>> begin DATA SHOWN

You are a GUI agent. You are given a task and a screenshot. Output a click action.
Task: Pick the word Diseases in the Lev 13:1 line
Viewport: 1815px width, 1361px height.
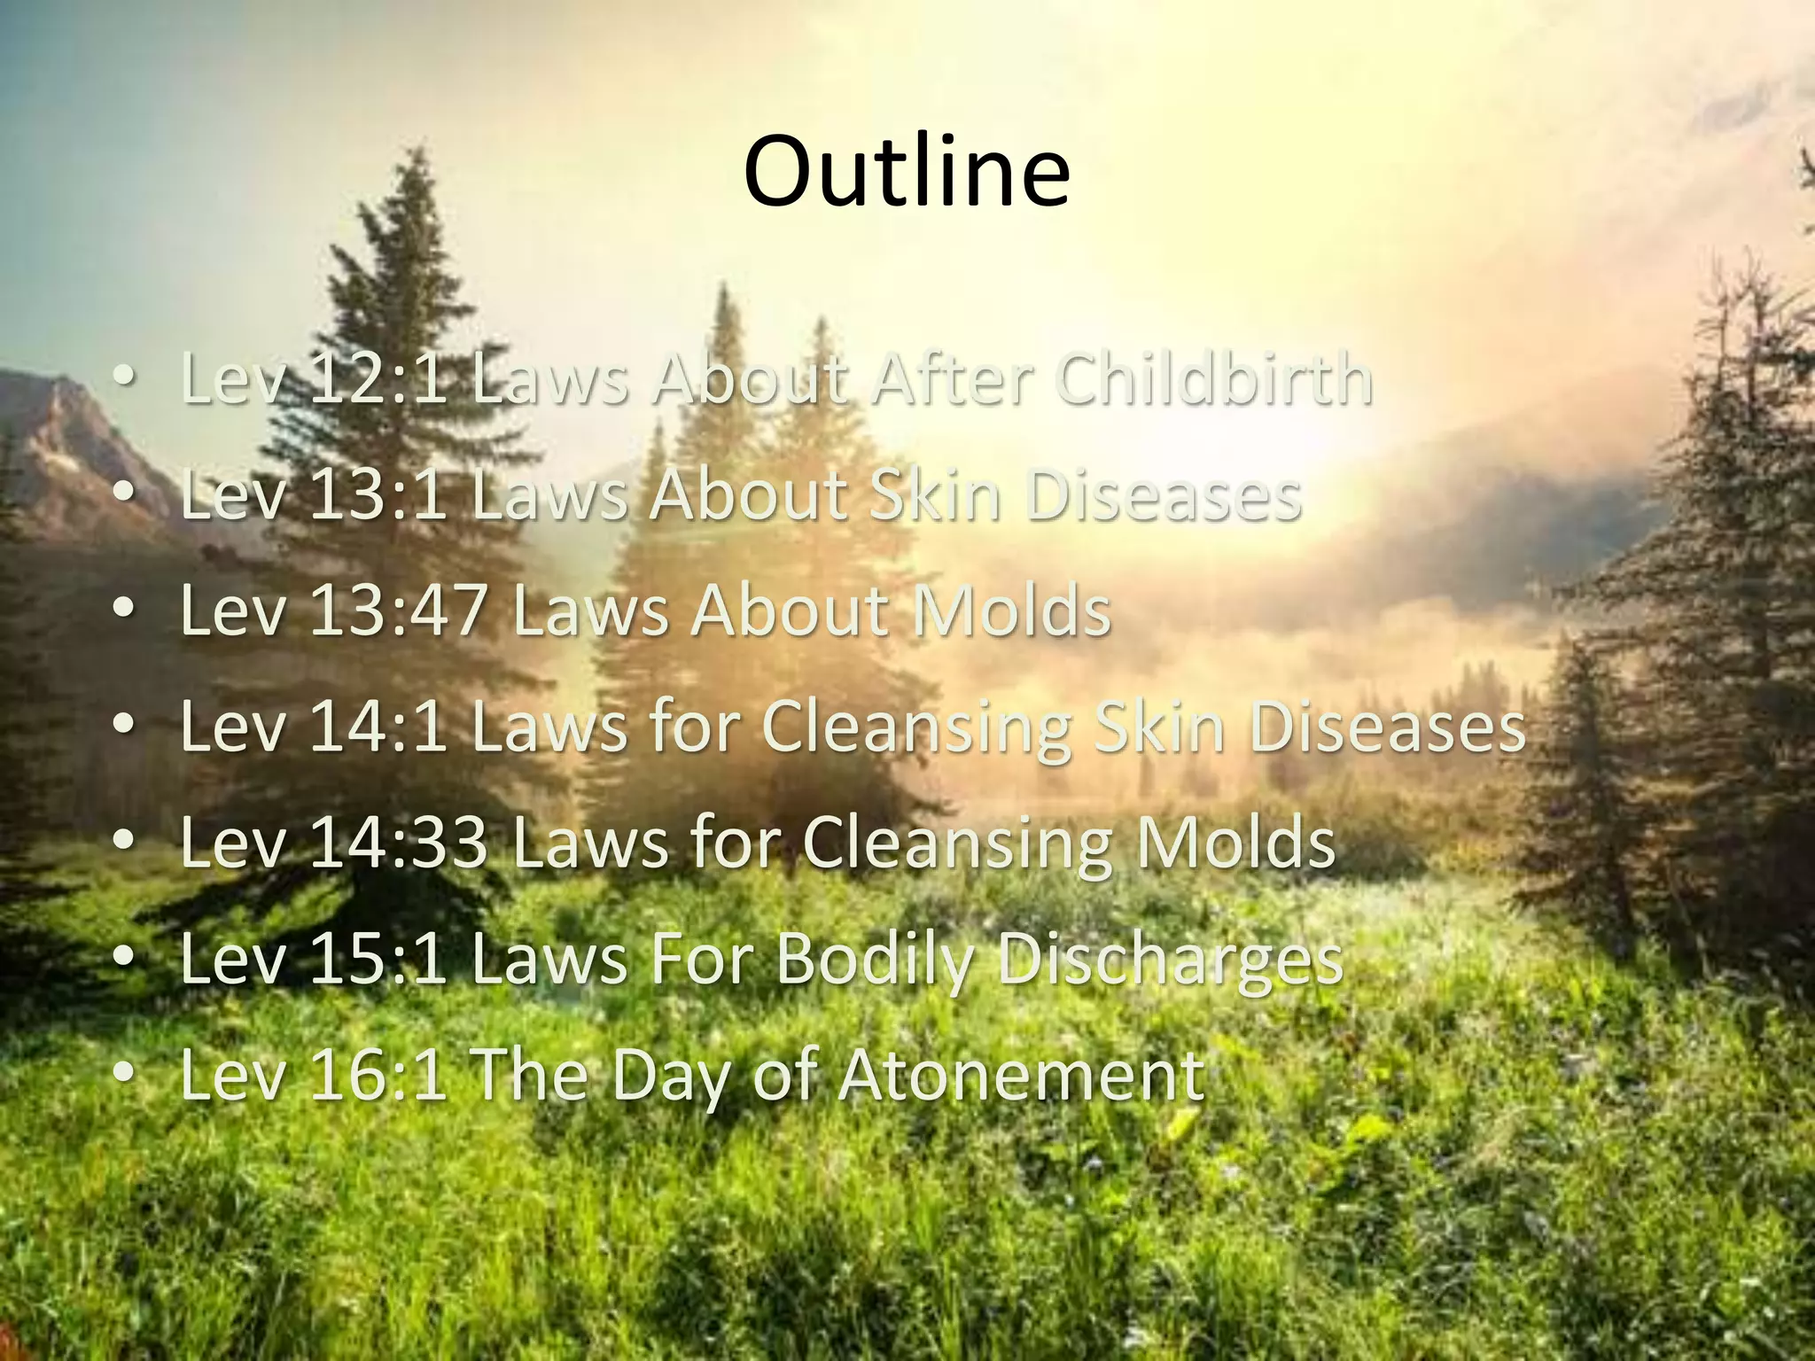(1164, 495)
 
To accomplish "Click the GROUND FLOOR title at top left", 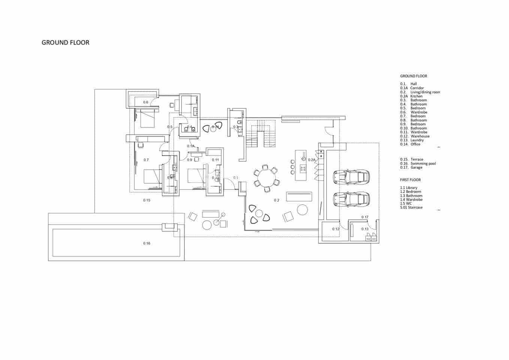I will (66, 43).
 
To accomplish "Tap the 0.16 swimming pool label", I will (147, 243).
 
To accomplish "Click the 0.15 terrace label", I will (147, 200).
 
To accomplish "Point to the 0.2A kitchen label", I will (312, 160).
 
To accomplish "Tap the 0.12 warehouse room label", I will (335, 229).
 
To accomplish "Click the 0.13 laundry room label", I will (365, 229).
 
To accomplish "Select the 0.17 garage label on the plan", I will (365, 217).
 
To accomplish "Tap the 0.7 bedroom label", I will (146, 160).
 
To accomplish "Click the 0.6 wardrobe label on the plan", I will (146, 102).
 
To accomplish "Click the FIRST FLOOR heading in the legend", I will (410, 180).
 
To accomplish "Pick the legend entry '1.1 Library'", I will (409, 188).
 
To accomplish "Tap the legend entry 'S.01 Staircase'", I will (411, 207).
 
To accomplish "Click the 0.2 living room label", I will (277, 200).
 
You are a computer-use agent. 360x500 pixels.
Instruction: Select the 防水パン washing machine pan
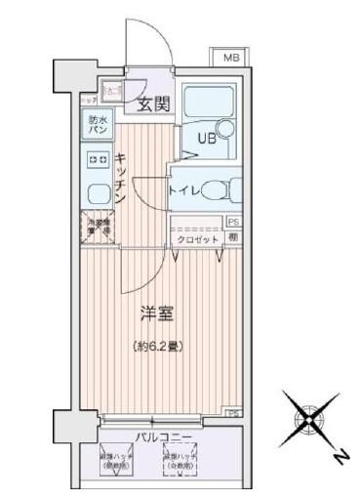point(99,125)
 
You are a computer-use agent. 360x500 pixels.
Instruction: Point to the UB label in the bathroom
point(208,138)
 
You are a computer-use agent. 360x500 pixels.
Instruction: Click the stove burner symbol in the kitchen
point(97,158)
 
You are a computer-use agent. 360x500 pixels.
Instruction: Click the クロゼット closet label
point(197,238)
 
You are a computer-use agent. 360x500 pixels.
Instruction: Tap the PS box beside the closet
point(232,223)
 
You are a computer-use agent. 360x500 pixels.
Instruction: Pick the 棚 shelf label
point(233,238)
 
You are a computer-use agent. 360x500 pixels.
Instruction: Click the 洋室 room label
point(156,312)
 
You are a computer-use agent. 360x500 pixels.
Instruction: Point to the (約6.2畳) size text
point(157,345)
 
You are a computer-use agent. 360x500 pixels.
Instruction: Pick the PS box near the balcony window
point(233,413)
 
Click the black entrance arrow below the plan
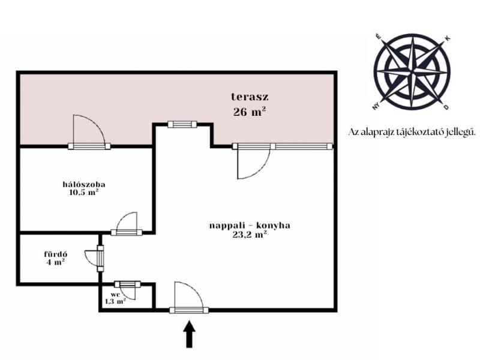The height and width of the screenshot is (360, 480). (190, 334)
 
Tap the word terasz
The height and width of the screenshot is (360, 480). (250, 97)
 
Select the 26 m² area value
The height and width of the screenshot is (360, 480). (249, 112)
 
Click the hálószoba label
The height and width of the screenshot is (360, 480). (84, 184)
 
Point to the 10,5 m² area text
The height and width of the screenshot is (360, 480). (84, 193)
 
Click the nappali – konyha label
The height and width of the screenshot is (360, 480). (250, 226)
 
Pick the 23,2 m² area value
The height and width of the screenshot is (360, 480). (250, 235)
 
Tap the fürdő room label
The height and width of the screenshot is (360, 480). (56, 254)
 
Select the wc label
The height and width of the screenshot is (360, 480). (115, 294)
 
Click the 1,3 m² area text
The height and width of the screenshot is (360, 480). (115, 301)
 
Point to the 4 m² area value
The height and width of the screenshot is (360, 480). (56, 262)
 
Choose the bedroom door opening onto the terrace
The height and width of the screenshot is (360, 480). (89, 131)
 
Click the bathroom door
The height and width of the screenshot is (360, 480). (94, 259)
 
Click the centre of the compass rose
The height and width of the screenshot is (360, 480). (412, 72)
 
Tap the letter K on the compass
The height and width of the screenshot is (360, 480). (448, 38)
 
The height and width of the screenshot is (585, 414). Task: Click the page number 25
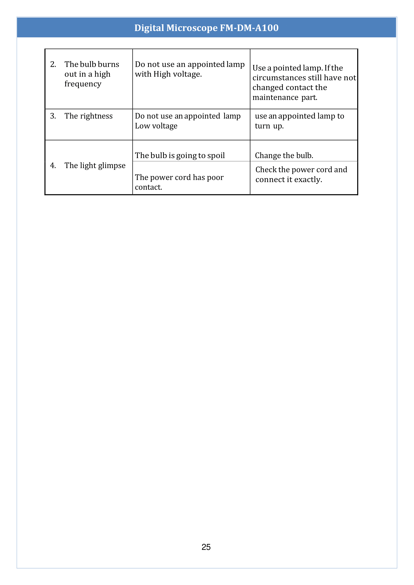pyautogui.click(x=206, y=547)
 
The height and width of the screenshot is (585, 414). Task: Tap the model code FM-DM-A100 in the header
pyautogui.click(x=249, y=28)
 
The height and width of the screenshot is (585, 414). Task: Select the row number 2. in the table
pyautogui.click(x=53, y=64)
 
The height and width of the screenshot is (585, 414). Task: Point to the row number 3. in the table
pyautogui.click(x=53, y=116)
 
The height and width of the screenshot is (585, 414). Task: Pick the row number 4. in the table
pyautogui.click(x=53, y=166)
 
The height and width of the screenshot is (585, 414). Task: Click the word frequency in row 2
pyautogui.click(x=83, y=84)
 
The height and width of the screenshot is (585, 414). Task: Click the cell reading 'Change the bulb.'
pyautogui.click(x=284, y=156)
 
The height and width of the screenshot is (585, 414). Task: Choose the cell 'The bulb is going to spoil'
pyautogui.click(x=180, y=156)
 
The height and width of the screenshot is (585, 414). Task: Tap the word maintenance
pyautogui.click(x=275, y=98)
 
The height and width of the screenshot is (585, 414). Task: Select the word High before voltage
pyautogui.click(x=162, y=74)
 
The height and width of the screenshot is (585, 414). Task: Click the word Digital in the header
pyautogui.click(x=149, y=28)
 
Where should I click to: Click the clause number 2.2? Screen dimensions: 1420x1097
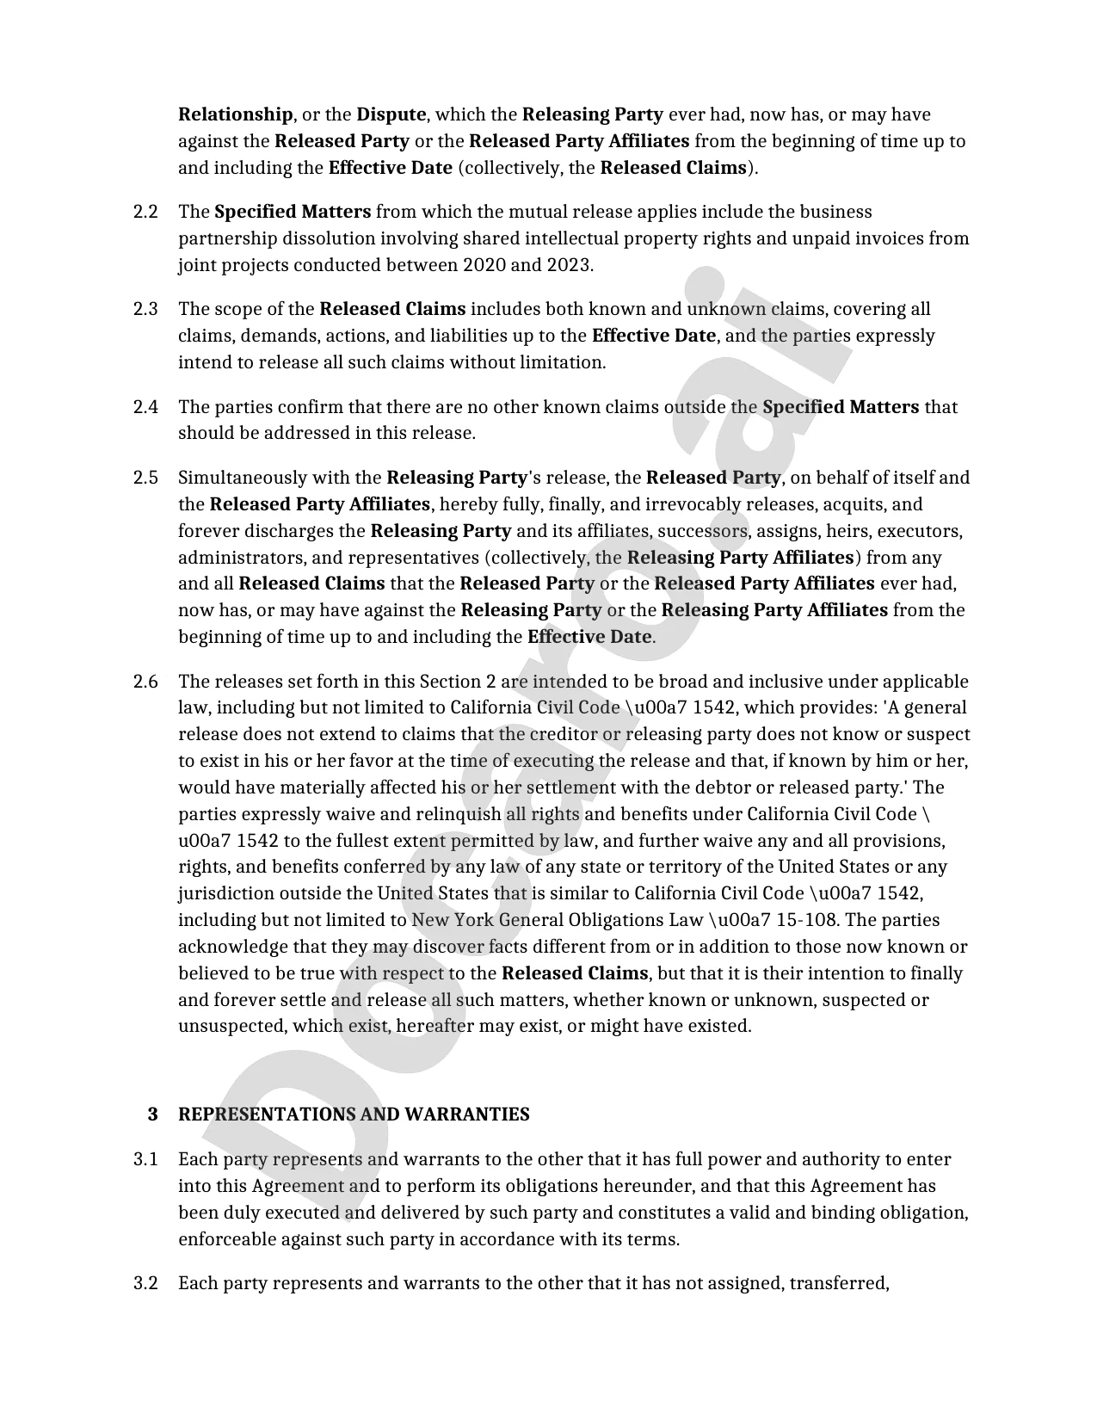coord(145,212)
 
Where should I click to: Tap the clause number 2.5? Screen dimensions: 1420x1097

>> end DATA SHOWN

Copy out verbatim the items above, from the start of the items through the line containing "(1164, 495)", inclusive, and leave out the pictures.

WRITTEN RESPONSE:
You are a GUI agent. You are given a task and a screenshot. Output a click action.
Task: Pick the word Diseases in the Lev 13:1 line
Viewport: 1815px width, 1361px height.
(1164, 495)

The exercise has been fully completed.